Question

55-58 The graph of a function f is shown. (The dashed lines indicate horizontal asymptotes). Find each of the following for the given function g.

a) The domain of g and \(g'\)

b) The critical numbers of g

c)The approximate value of \(g'\left( {\bf{6}} \right)\)

d) All vertical and horizontal asymptotes of g

56. \(g\left( x \right) = \frac{1}{{f\left( x \right)}}\)

Short answer

a) The domain of g is \(\left( { - \infty ,7} \right) \cup \left( {7,\infty } \right)\) , and domain of \(g'\) is \(\left( { - \infty ,3} \right) \cup \left( {3,7} \right) \cup \left( {7,\infty } \right)\).

b) The critical numbers of g are 3, 5, 7, and 9.

c) \(\frac{2}{9}\)

d) The curve of g has horizontal asymptote \(y = \frac{1}{2}\) and \(y = - 1\).

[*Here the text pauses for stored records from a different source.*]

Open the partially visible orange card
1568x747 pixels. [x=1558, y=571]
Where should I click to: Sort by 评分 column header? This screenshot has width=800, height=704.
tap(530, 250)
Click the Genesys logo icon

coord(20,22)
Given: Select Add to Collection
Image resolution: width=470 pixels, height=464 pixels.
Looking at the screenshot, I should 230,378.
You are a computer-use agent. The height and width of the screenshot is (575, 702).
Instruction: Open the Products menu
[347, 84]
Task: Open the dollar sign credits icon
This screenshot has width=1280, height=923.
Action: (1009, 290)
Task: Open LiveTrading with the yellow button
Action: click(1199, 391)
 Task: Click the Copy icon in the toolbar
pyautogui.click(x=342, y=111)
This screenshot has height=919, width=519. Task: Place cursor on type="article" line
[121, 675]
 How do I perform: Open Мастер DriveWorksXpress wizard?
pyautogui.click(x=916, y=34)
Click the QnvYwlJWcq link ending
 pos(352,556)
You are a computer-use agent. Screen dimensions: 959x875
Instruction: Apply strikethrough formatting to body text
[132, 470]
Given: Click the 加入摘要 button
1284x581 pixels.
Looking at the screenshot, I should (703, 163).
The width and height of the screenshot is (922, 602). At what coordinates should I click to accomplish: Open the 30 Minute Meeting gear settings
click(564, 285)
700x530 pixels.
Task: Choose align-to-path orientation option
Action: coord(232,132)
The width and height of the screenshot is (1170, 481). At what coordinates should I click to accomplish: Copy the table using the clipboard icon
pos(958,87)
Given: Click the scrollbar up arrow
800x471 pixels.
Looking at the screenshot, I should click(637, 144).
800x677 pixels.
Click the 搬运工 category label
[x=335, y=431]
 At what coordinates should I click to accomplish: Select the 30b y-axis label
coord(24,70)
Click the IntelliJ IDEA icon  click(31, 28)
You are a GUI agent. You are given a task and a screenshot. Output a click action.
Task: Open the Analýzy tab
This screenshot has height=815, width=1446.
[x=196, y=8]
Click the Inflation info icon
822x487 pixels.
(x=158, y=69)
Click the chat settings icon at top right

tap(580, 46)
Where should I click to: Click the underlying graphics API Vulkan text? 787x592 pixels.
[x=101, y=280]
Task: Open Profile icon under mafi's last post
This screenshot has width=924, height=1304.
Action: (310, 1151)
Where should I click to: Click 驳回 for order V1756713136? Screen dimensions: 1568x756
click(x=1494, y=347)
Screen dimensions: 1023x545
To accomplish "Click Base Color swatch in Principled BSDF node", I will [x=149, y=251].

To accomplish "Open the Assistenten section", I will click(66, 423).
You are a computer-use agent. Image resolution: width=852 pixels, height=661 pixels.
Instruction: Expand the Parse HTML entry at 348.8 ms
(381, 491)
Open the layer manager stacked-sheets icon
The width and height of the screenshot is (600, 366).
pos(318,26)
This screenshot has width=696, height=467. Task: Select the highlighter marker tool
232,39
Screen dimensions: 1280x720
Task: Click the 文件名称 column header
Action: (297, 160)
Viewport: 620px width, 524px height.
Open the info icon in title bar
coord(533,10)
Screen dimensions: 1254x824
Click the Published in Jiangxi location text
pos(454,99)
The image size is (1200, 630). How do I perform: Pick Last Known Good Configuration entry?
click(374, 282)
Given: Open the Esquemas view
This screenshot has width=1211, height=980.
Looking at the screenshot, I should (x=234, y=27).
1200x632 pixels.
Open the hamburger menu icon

And \(x = 7\) is a vertical asymptote.

Step-by-step solution

Find an answer for part (a)

The function g is consist at all points except where\(f\left( x \right) \ne 0\). Then domain of g is\(\left( { - \infty ,7} \right) \cup \left( {7,\infty } \right)\).

The derivative of\(g\left( x \right)\)can be expressed as:

\(\begin{array}{c}g'\left( x \right) = \frac{{\rm{d}}}{{{\rm{d}}x}}\left( {\frac{1}{{f\left( x \right)}}} \right)\\ = - \frac{{f'\left( x \right)}}{{{{\left( {f\left( x \right)} \right)}^2}}}\end{array}\)

As \(f'\left( 3 \right)\) does not exist and \(f\left( 7 \right) = 0\). The domain of \(g'\) is \(\left( { - \infty ,3} \right) \cup \left( {3,7} \right) \cup \left( {7,\infty } \right)\).

Find an answer for part (b)

If\(g'\left( x \right) = 0\), then\(f'\left( x \right) = 0\).

From the figure, it can be observed that at\(x = 5\)and\(x = 9\)there are horizontal tangent lines.\(g'\left( x \right)\)does not exist at\(x = 3\)and\(x = 7\).

So, the critical numbers are 3, 5, 7, and 9.

Find an answer for part (c)

Substitute 6 for x in the equation \(g'\left( x \right) = - \frac{{f'\left( x \right)}}{{{{\left( {f\left( x \right)} \right)}^2}}}\).

\(\begin{array}{c}g'\left( 6 \right) = - \frac{{f'\left( 6 \right)}}{{{{\left( {f\left( 6 \right)} \right)}^2}}}\\ = - \frac{{\left( { - 2} \right)}}{{{3^2}}}\\ = \frac{2}{9}\end{array}\)

So, the value of \(g'\left( 6 \right)\) is \(\frac{2}{9}\).

Find an answer for part (d)

For horizontal asymptote:

\(\begin{array}{c}\mathop {\lim }\limits_{x \to - \infty } g\left( x \right) = \mathop {\lim }\limits_{x \to - \infty } \frac{1}{{f\left( x \right)}}\\ = \frac{1}{2}\end{array}\)

And,

\(\begin{array}{c}\mathop {\lim }\limits_{x \to \infty } g\left( x \right) = \mathop {\lim }\limits_{x \to \infty } \frac{1}{{f\left( x \right)}}\\ = \frac{1}{{\left( { - 1} \right)}}\\ = - 1\end{array}\)

So, the horizontal asymptotes are \(y = \frac{1}{2}\) and \(y = - 1\).

For vertical asymptote:

\(\begin{array}{c}\mathop {\lim }\limits_{x \to {7^ - }} g\left( x \right) = \mathop {\lim }\limits_{x \to {7^ - }} \frac{1}{{f\left( x \right)}}\\ = \infty \end{array}\)

And,

\(\begin{array}{c}\mathop {\lim }\limits_{x \to {7^ + }} g\left( x \right) = \mathop {\lim }\limits_{x \to {7^ + }} \frac{1}{{f\left( x \right)}}\\ = - \infty \end{array}\)

So, \(x = 7\) is a vertical asymptote.